- [Instructions to follow] Copy every line of the records that includes the word "Given".

- [Exercise inputs]
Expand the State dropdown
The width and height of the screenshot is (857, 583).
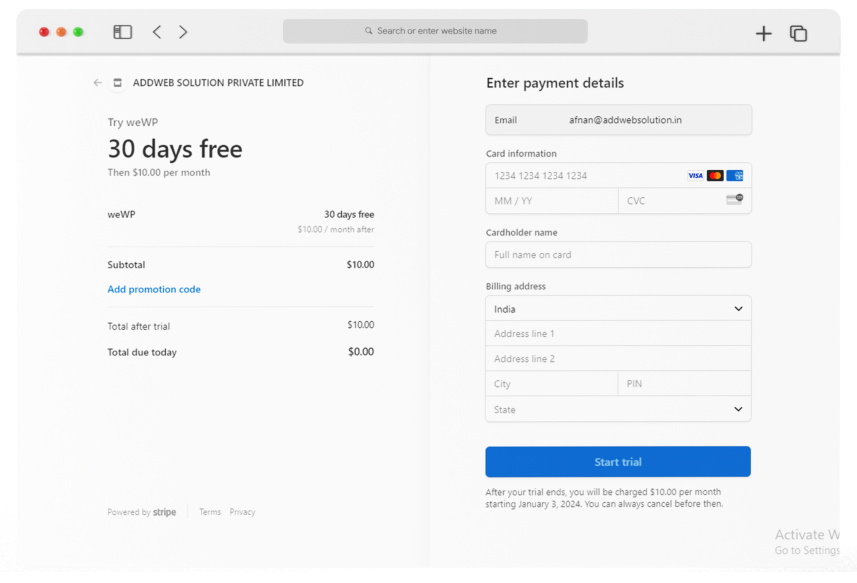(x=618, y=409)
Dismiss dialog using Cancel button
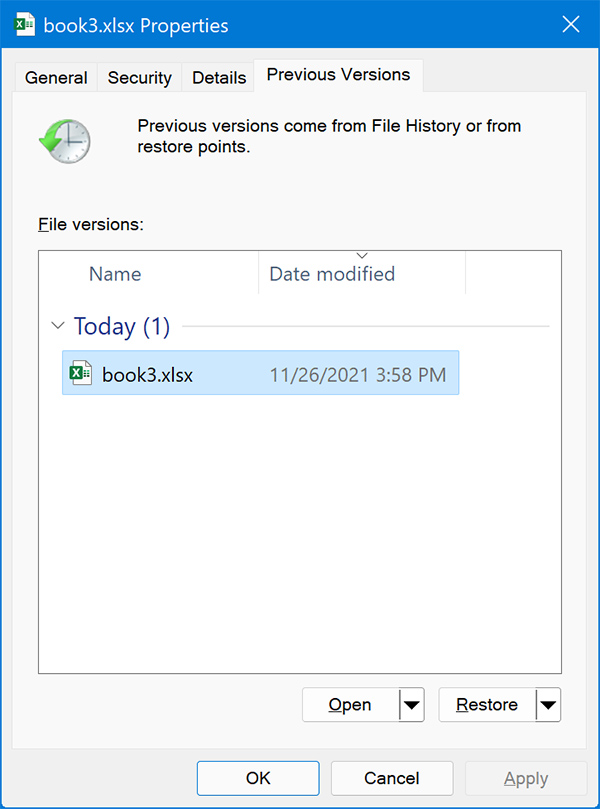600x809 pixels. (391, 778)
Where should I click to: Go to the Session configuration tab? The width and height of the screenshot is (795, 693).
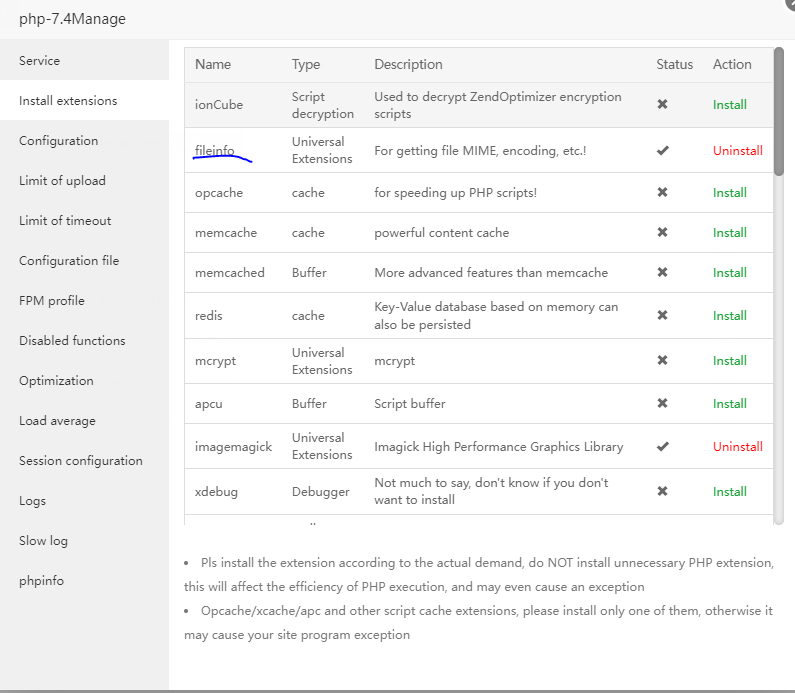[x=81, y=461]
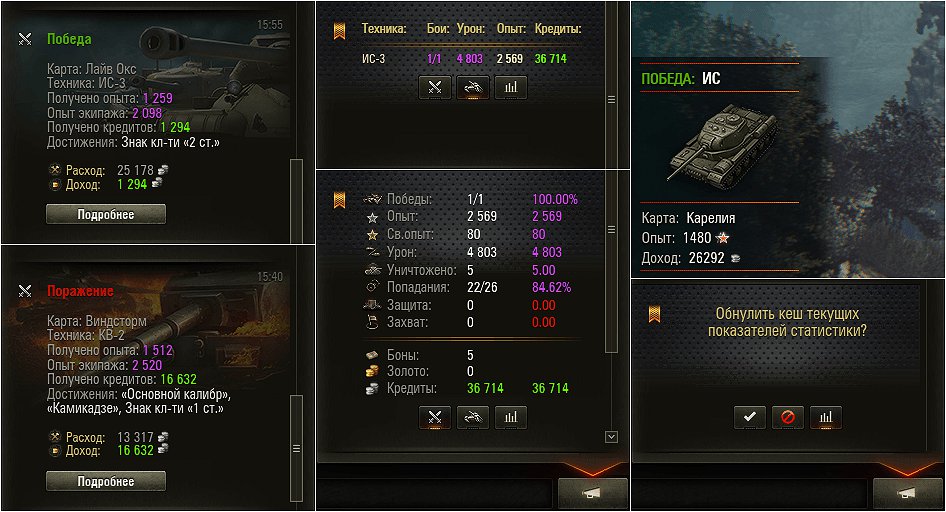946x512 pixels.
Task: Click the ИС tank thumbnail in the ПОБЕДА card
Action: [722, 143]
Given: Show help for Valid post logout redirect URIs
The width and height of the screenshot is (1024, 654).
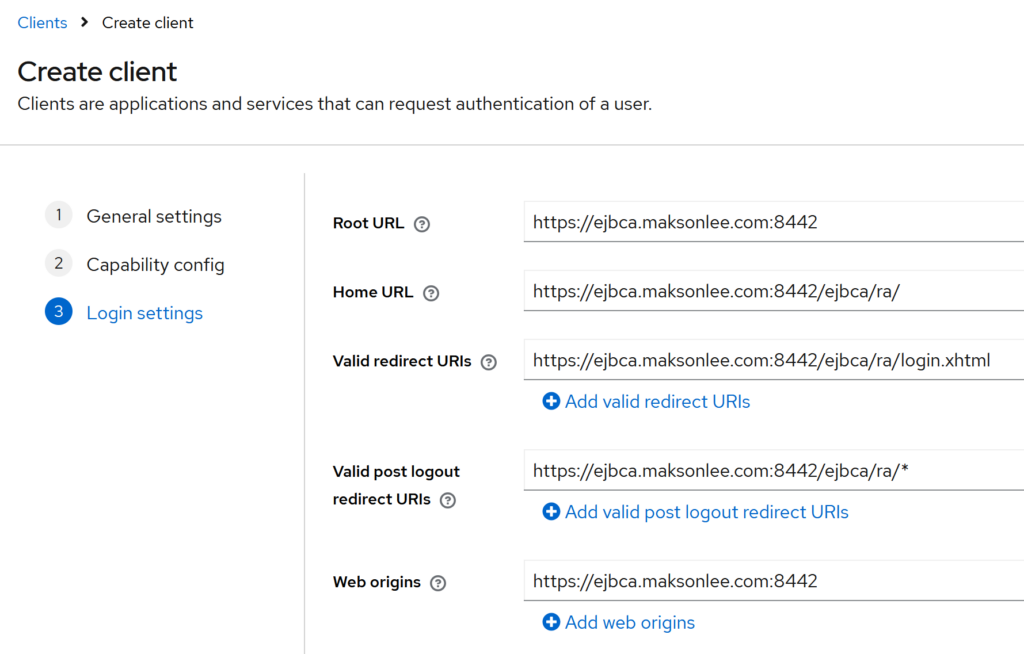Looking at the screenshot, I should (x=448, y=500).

* * *

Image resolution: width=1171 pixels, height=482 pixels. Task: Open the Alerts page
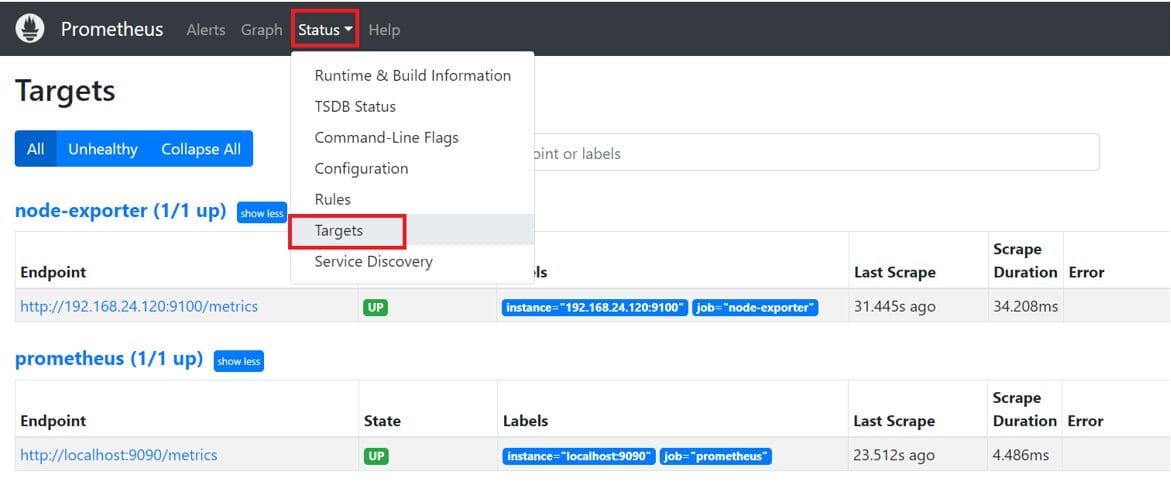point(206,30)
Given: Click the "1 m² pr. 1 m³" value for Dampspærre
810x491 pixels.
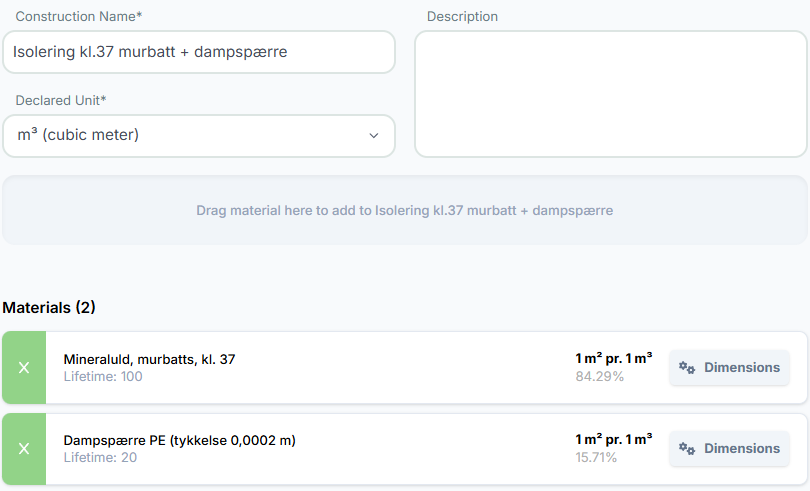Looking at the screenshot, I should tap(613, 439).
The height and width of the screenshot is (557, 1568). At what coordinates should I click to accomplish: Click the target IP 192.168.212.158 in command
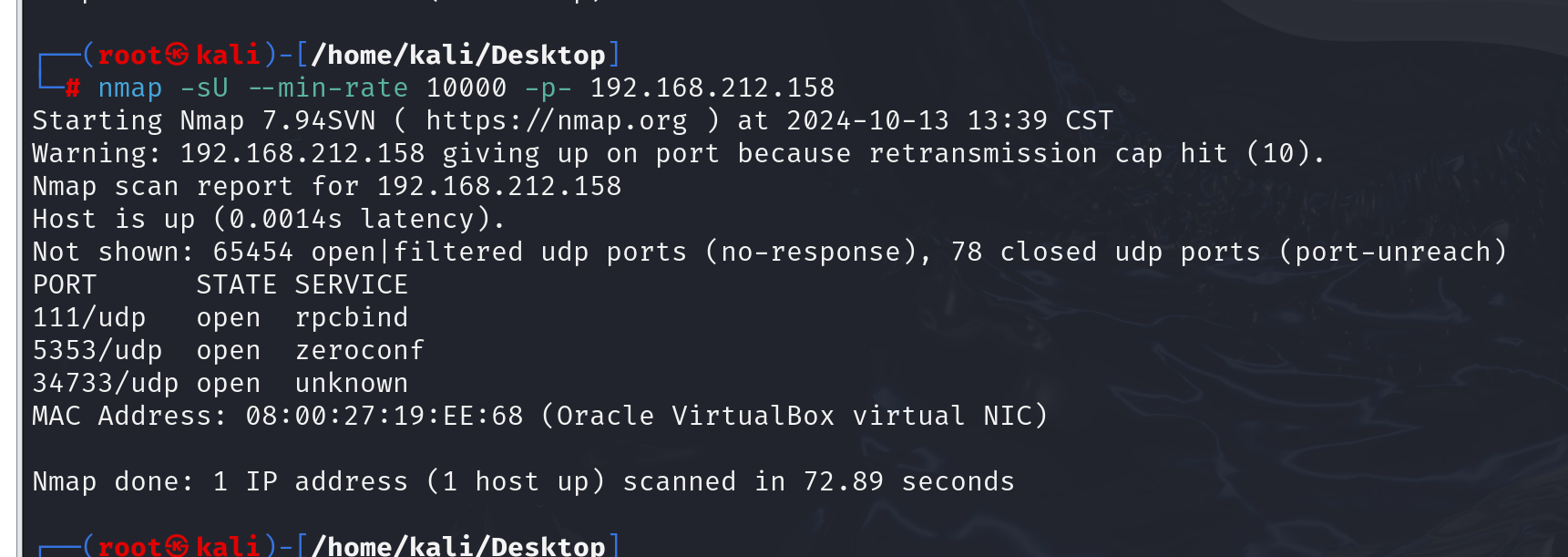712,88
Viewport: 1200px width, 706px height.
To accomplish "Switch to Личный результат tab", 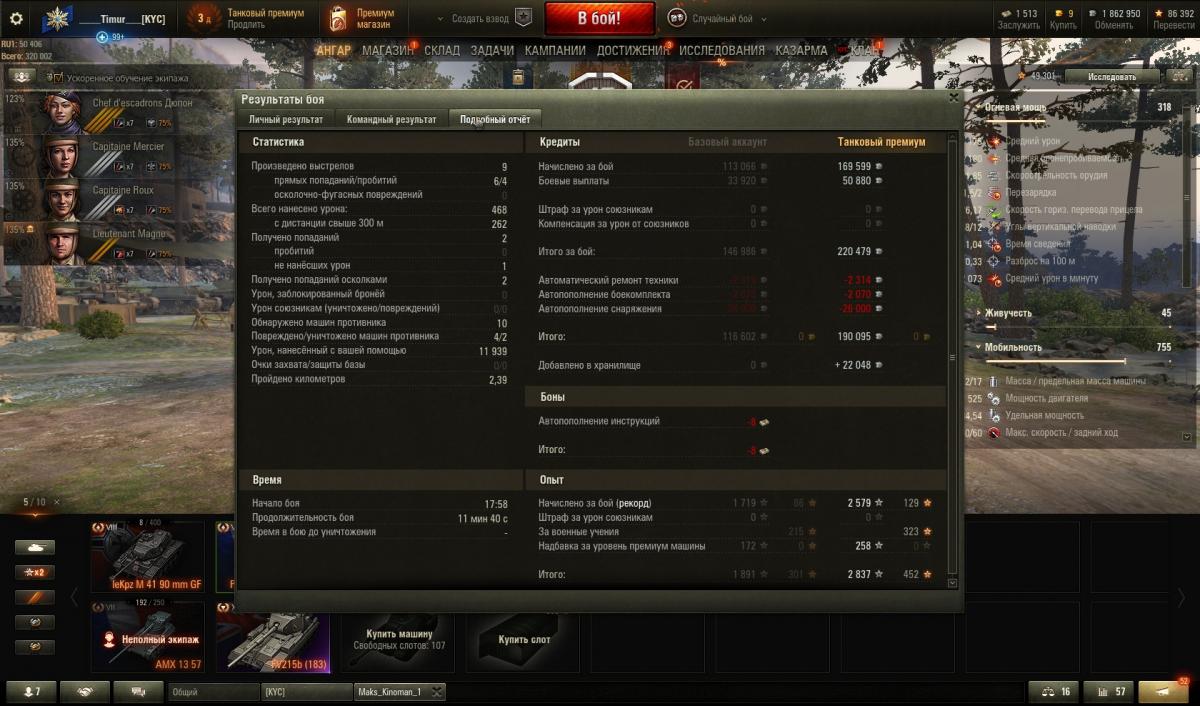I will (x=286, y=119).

---

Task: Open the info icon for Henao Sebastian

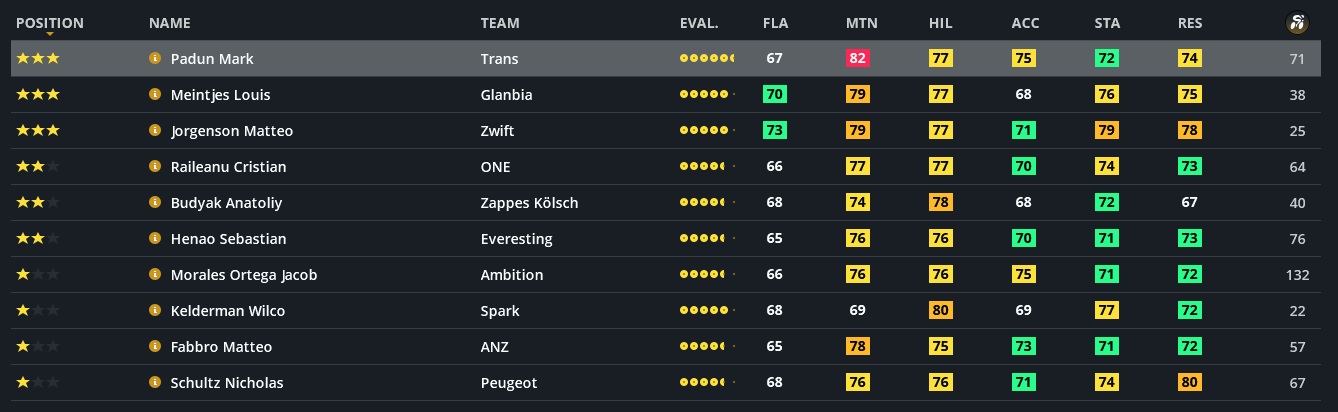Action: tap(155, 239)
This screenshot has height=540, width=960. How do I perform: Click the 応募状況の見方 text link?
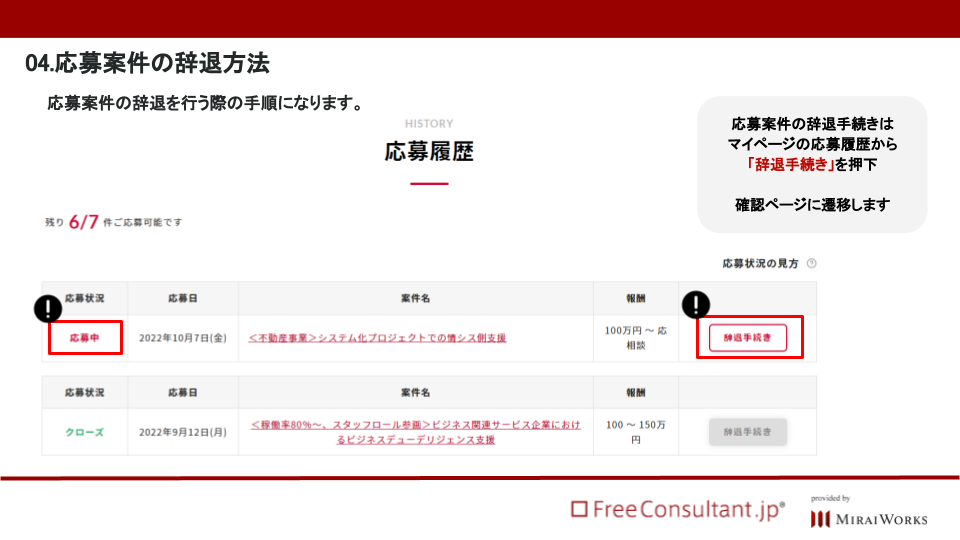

- [Response to this task]
Given: Show help for Valid post logout redirect URIs
Given: Click the "1 m² pr. 1 m³" value for Dampspærre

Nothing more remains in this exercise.